Looking inside the self
The psychoanalytic and psychological
traditions at the beginning of the 20th
century began a new interest in the
individual and interior life
Freud saw infants as instinctive, primarily
sexual beings whose rapacious appetites
require civilizing within the family at an
early age
Freud
His theory of the unconscious mind and the
nature of the id, the ego and the superego
became extremely influential
The id is instinctual, uncontrolled behaviour
The ego develops in response to an
understanding of self preservation needs
Superego development entails gaining a
broader moral and social view
Freud and followers
• Freud thought civilization was very fragile and
easily overwhelmed by our innately aggressive
animal nature
• Writers after world war II emphasized the
importance of mothering and social bonds instead.

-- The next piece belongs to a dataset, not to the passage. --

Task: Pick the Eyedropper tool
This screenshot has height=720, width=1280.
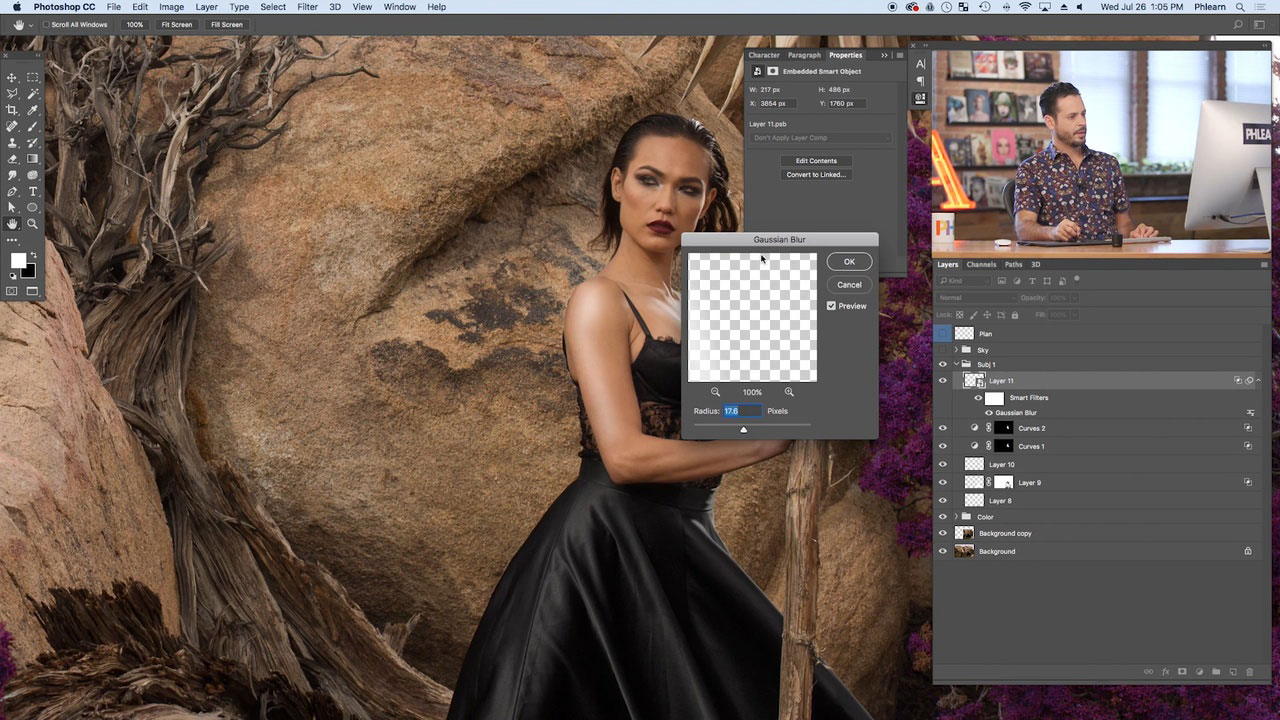Action: pos(32,110)
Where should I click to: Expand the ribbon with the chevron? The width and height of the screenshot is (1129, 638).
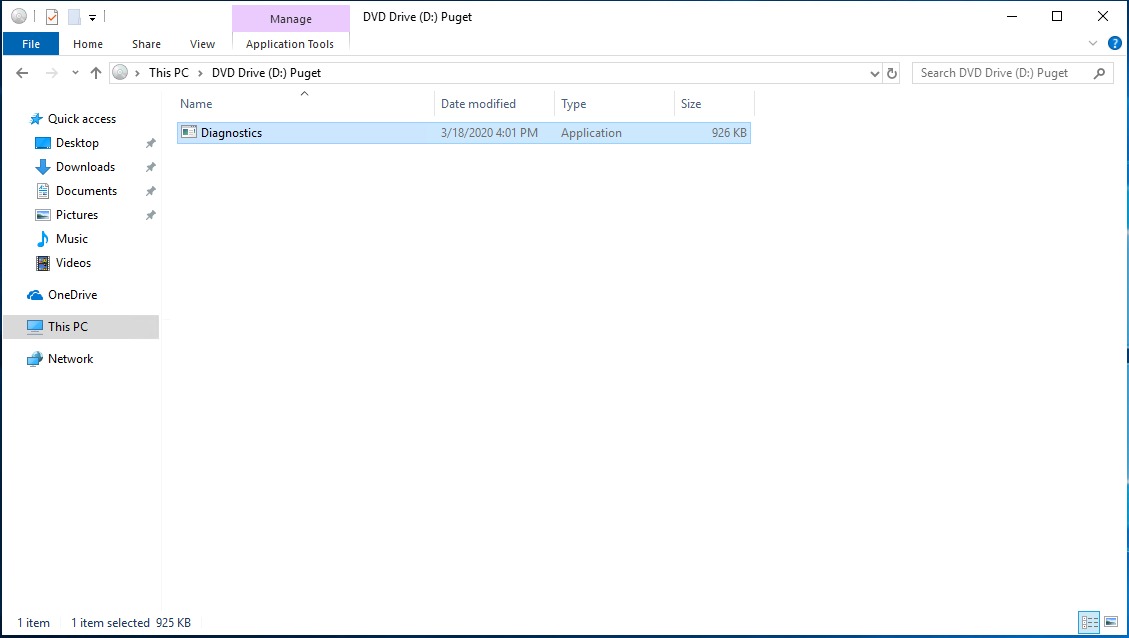(1093, 44)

They claimed that selfish aggression, rather than
being an innate drive, owes its existence to the
unmet demand for love.
Jung
Jung was a disciple of Freud but became his critic, as
had many others earlier.
He saw contemporary 20th century economic,
political and scientific approaches to the world as
extremely powerful but based on comparatively
crude and limited perspectives, designed primarily
to serve narrowly utilitarian scientific and
commercial purposes.
Jung
Jung thought that the cold war provided
strong evidence that the world was mad,
and motivated by fear and hate, rather than
the broader love of humanity, as its major
ideologies and religions claimed.
He put the problem down partly to a refusal to
examine the dark side of the self, but to
instead project it onto the other.
The protest generation
• Marcuse argued that the development of
capitalism made people become
increasingly self-obsessed. He thought that
the productivity of capitalism had
successfully diverted the social reality of
comparative powerlessness into an
unsatisfying individual consumption of
goods and services. We must see ourselves
as products which are for sale in the market.
The Narcissistic Society
• The ‘narcissistic’ or ‘consumer’ society
commencing in the sixties and beyond is one
where the individual is engaged in an anxious,
continual and self-destructive quest for selfidentity and self-gratification.
Constant anxiety about whether one can ‘measure
up’ to peer or related group requirements produces
the ‘lonely crowd’ and ‘other directed’ personality.
(Does my bum look big in this?)
The feminists
• De Beauvoir pointed out that in a world
constructed and controlled by men, women could
only see themselves through male eyes
• Freidan mainly argued that society would be better
off if women were treated equally, especially at
work
• Greer pointed to historical and contemporary
evidence of men’s hatred and oppression of
women, with sexual expression being seen as a
major site of control
The feminists
Ehrenreich argued that the fashionable 1960s
horror of conformity came partly from a
male rejection of providing for an
essentially dependent group – the wife and
kids. She also saw it as the logical
byproduct of the capitalist ideology of
competitive individualism, which also
undermines traditional family life.
Lasch
• Lasch argued that after the political turmoil of the
sixties people withdrew into ‘psychic selfimprovement’ and learning to ‘relate’.
• Exposed increasingly to the market, the family
increasingly becomes a site of contradiction, as
reality fails to measure up to advertising fantasy,
and the person becomes more fragile as a result of
market generated family and peer pressures.
A postmodern world?
Global culture is so complex and diverse that belief
in God and science must be seen as meaninglessly
relative.
In the world dominated by the market there is only
‘spin’ which seeks to produce fashion, mass
appeal and related product or service take-up. All
professional endeavour reflects and seeks to create
this.
History and culture become mere trappings of the
product, which is also the self.
The policy alternative
• Requires successfully coordinated international,
national and local structures which can provide
business incentives to promote health and
environment development for current and future
generations, commencing with the most
vulnerable social groups – children, and other
fragile forms of life.
• This is ideally supported by a broadly debated
quest for evidence, education and communication
which encompasses the whole community.